Duplicate the records from the line containing "You are a computer-use" up to and including the line containing "(x=340, y=740)", leaving out the pictures.
━━━━━ PROVIDED ENTRIES ━━━━━
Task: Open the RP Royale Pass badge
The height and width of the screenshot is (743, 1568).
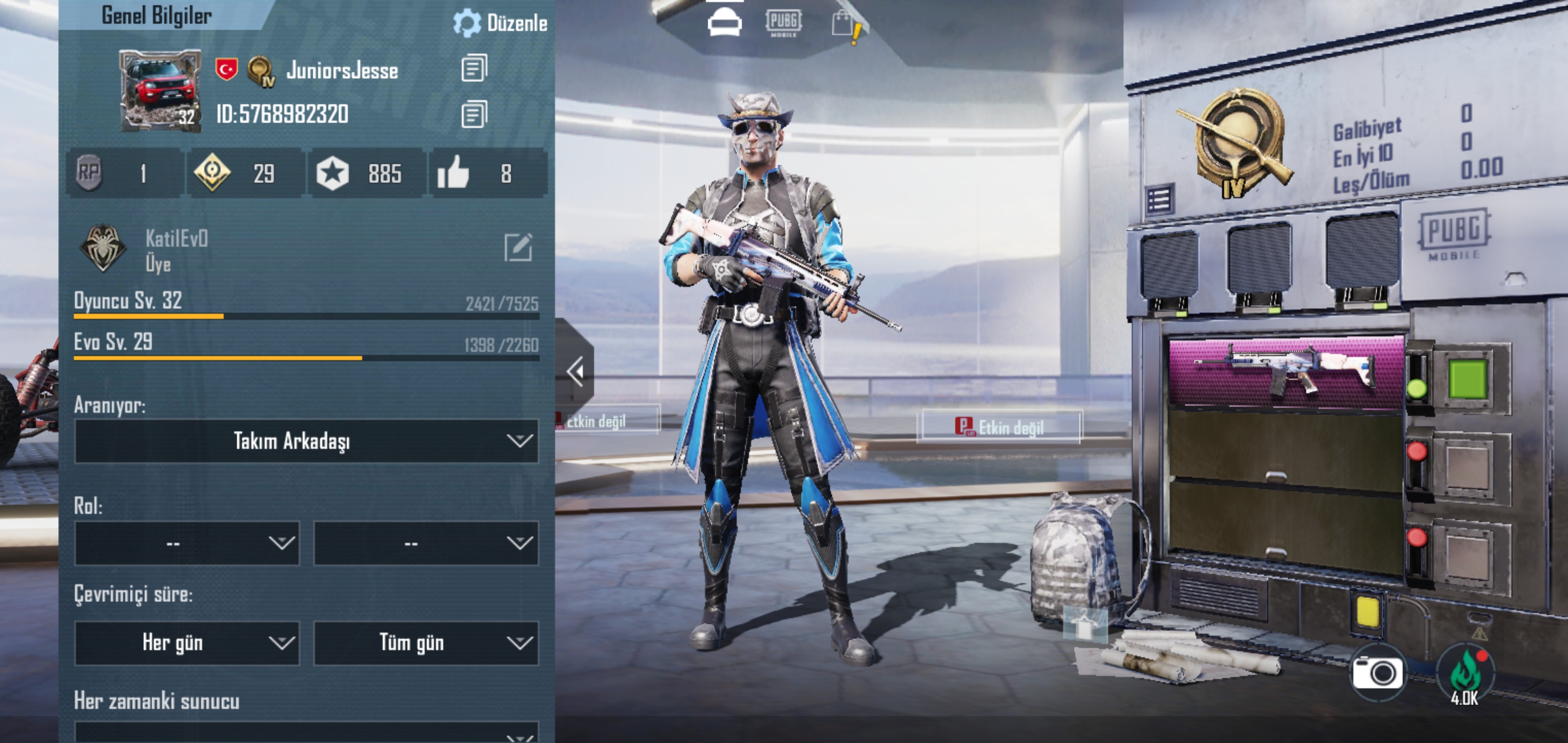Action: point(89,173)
━━━━━
━━━━━ PROVIDED ENTRIES ━━━━━
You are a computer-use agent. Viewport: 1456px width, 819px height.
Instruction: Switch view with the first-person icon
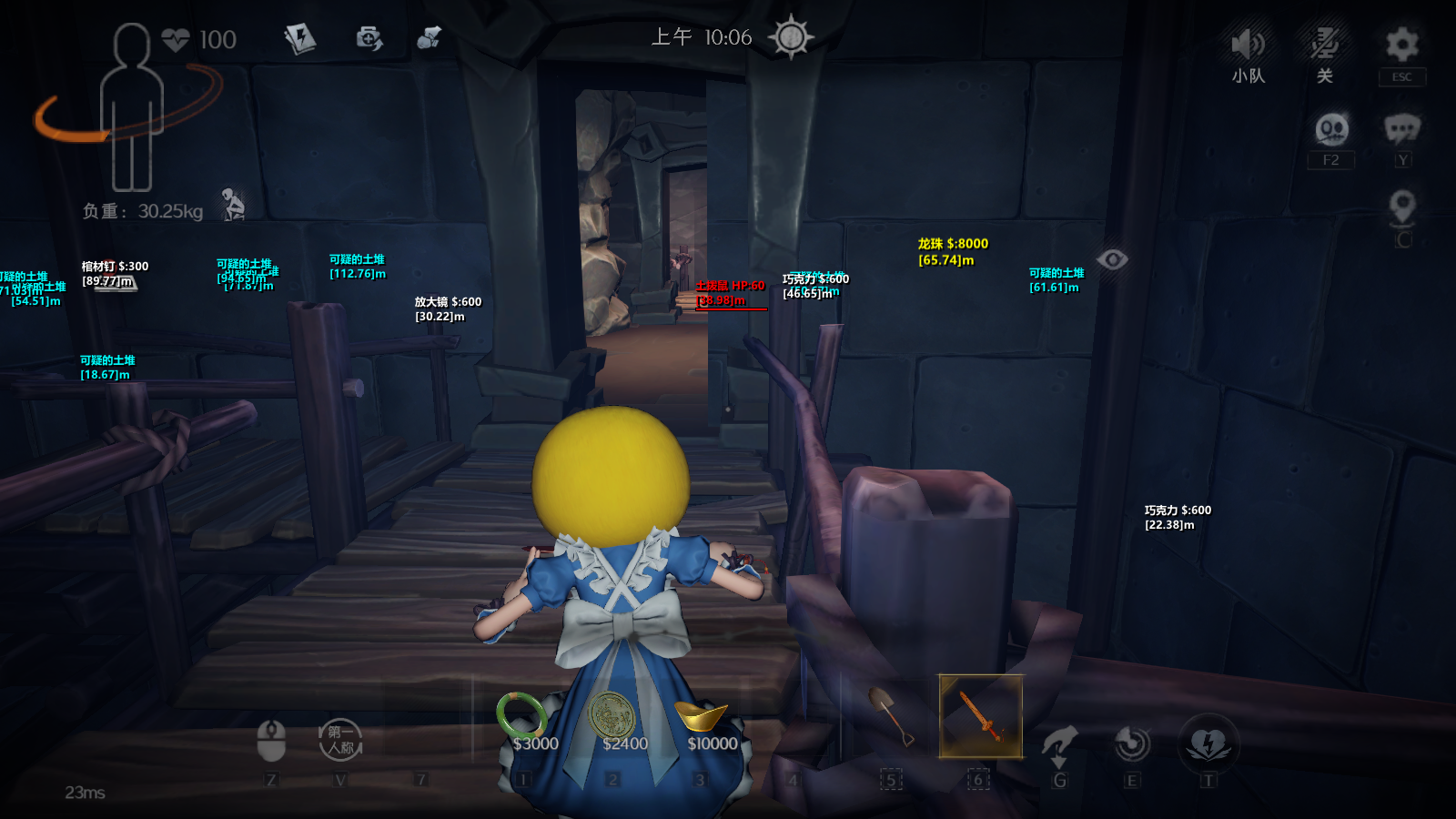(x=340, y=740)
━━━━━
## EXPECTED ANSWER
You are a computer-use agent. Viewport: 1456px width, 819px height.
Instruction: Switch view with the first-person icon
(x=340, y=740)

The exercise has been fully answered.